Please read the attached file
Summary/Response Essay
Length: 5-6 paragraphs
Requirements: Introductory paragraph
Thesis statement (at the end of the introductory paragraph) and topic sentences (beginning each body paragraph)
Concluding paragraph
Your thesis should appear as the last sentence of your introductory paragraph and should state your analysis of the significance of the passage. The majority of your paper will then support your thesis statement and be your response to what you understand to be the significance of the selected passage.
· Respond to the conclusion of Gould’s essay (paragraphs 28 and 29)
Be sure to follow the assignment directions. This assignment asks you to respond, in an argument essay, to a selected passage. In your introductory paragraph, be sure to identify the author and the essay title; indicate and summarize the specific passage you’ve chosen to discuss. For example: “In the concluding paragraphs of Stephen Jay Gould’s essay ‘Nonmoral Nature,’ Gould argues that . . .”

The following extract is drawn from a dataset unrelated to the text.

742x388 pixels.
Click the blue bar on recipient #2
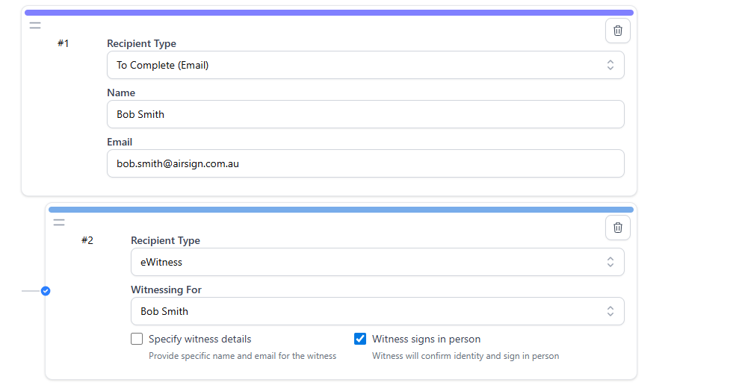[341, 210]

Be sure that your thesis is the last sentence of your introduction and that it states your argument about the selected passage. You will then focus on this argument as you analyze several aspects of the selected passage in the body of your essay.
http://www.stephenjaygould.org/library/gould_nonmoral.html
This is the selected passage:
Since ichneumons are a detail, and since natural selection is a law regulating details, the answer to the ancient dilemma of why such cruelty (in our terms) exists in nature can only be that there isn’t any answer — and that framing the question “in our terms” is thoroughly inappropriate in a natural world neither made for us nor ruled by us. It just plain happens. It is a strategy that works for ichneumons and that natural selection has programmed into their behavioral repertoire. Caterpillars are not suffering to teach us something; they have simply been outmaneuvered, for now, in the evolutionary game. Perhaps they will evolve a set of adequate defenses sometime in the future, thus sealing the fate of ichneumons. And perhaps, indeed probably, they will not.
Another Huxley, Thomas’s grandson Julian, spoke for this position, using as an example — yes, you guessed it — the ubiquitous ichneumons:
Natural selection, in fact, though like the mills of God in grinding slowly and grinding small, has few other attributes that a civilized religion would call divine. . . . Its products are just as likely to be aesthetically, morally, or intellectually repulsive to us as they are to be attractive. We need only think of the ugliness of Sacculina or a bladder-worm, the stupidity of a rhinoceros or a stegosaur, the horror of a female mantis devouring its mate or a brood of ichneumon flies slowly eating out a caterpillar.